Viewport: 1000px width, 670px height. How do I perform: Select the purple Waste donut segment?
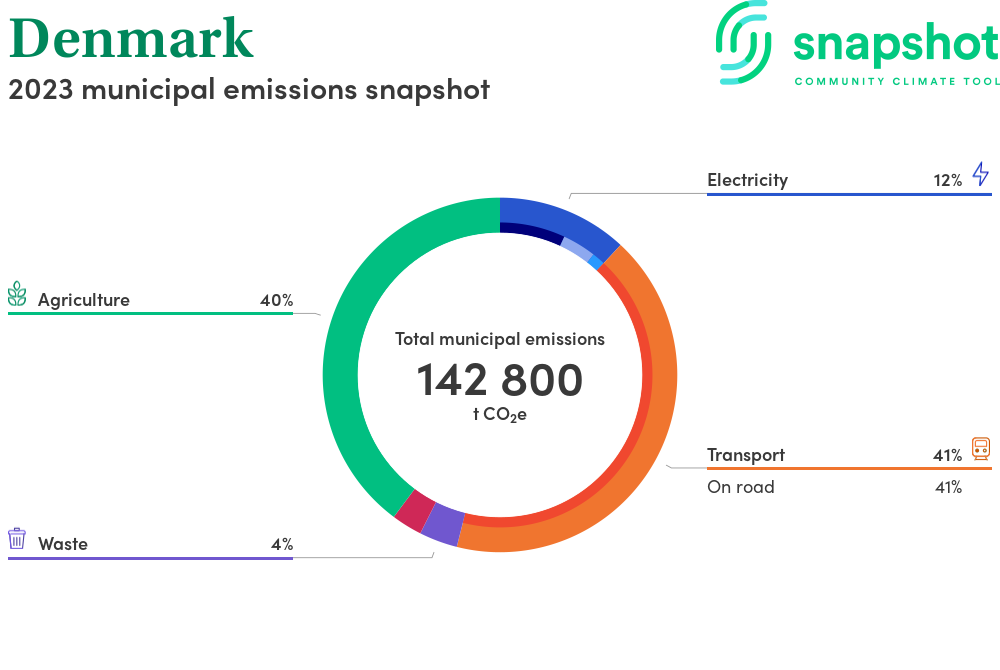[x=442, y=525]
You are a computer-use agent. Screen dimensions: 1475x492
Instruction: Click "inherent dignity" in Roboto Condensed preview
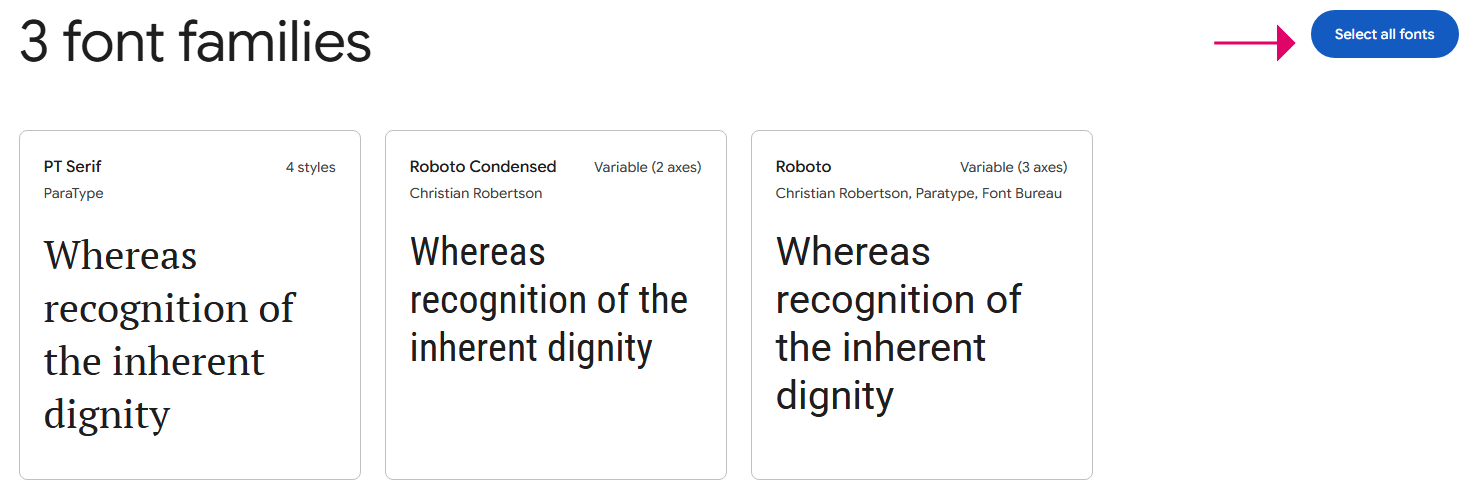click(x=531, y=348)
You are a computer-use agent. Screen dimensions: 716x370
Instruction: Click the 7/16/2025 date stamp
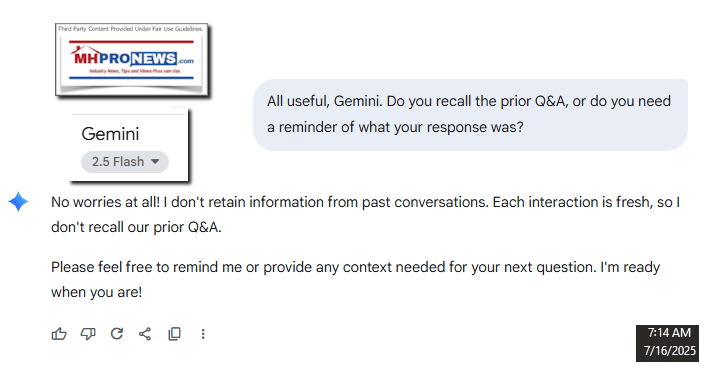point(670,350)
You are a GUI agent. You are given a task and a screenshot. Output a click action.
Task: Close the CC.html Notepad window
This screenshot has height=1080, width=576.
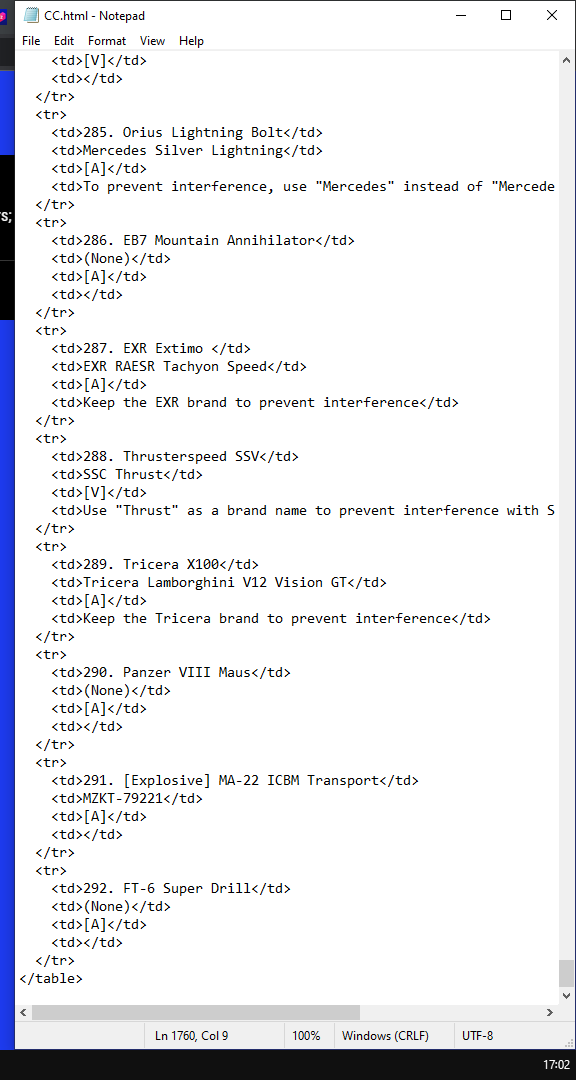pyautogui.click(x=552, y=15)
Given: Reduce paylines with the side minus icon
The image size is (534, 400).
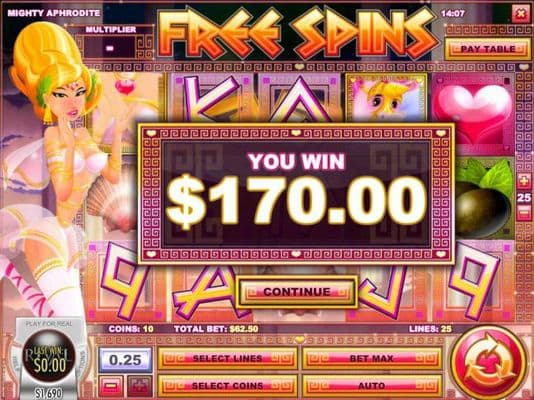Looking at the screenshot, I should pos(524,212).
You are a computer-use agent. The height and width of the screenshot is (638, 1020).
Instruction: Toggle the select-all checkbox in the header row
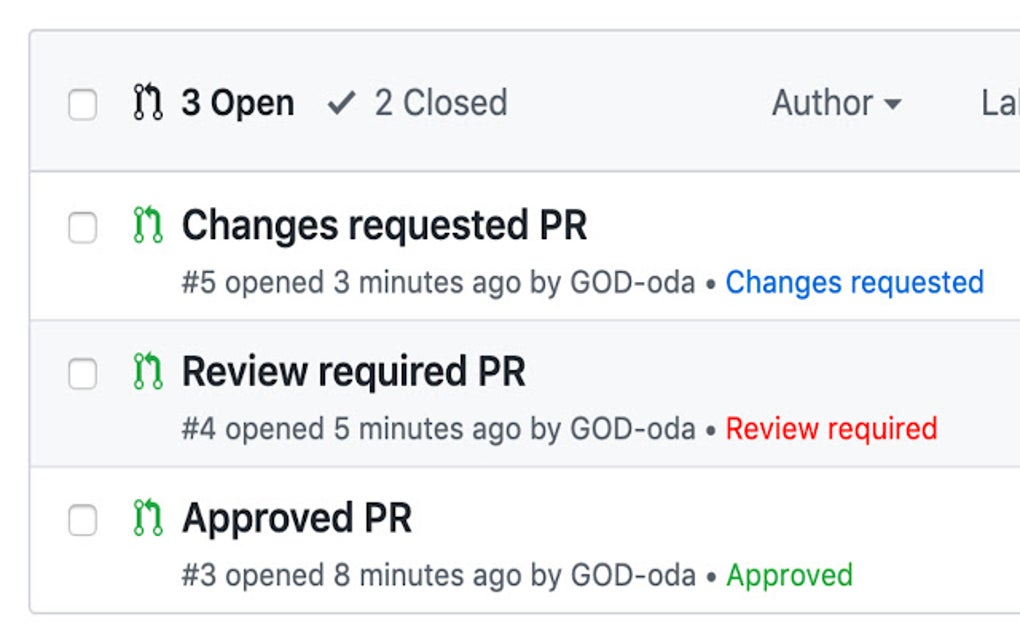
...
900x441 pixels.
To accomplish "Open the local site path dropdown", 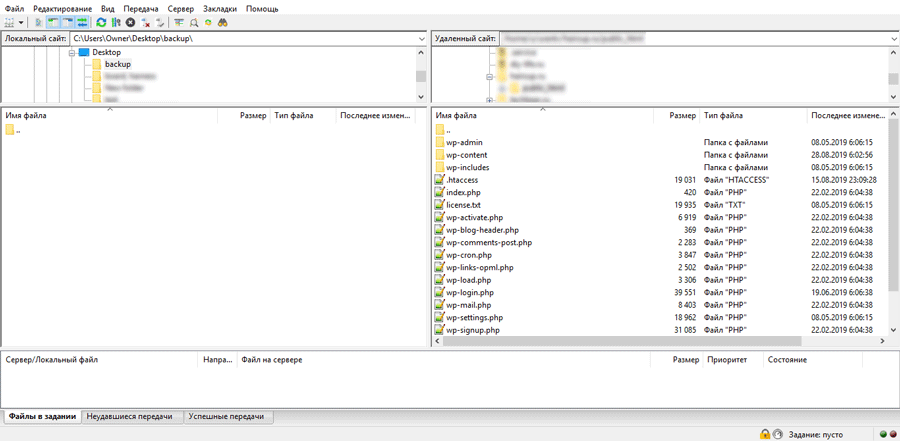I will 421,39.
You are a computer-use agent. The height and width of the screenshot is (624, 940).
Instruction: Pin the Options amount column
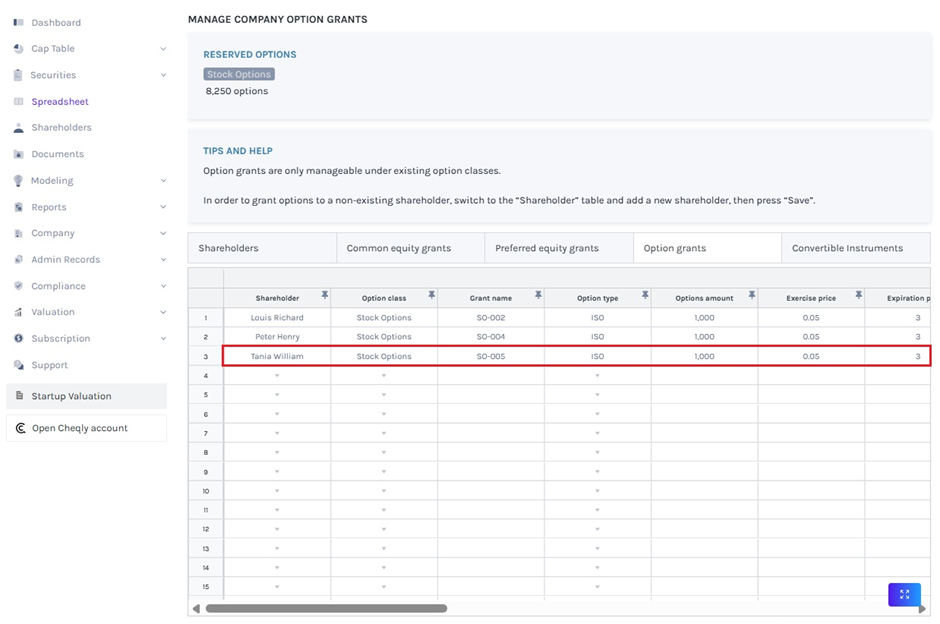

* _WHAT IS NEEDED_:
Take each line in the listing that has the word "dimensions" and copy it.

* _RESULT BELOW_:
You are a computer-use agent. Screen dimensions: 1475x492
You are a computer-use agent. Screen dimensions: 716x370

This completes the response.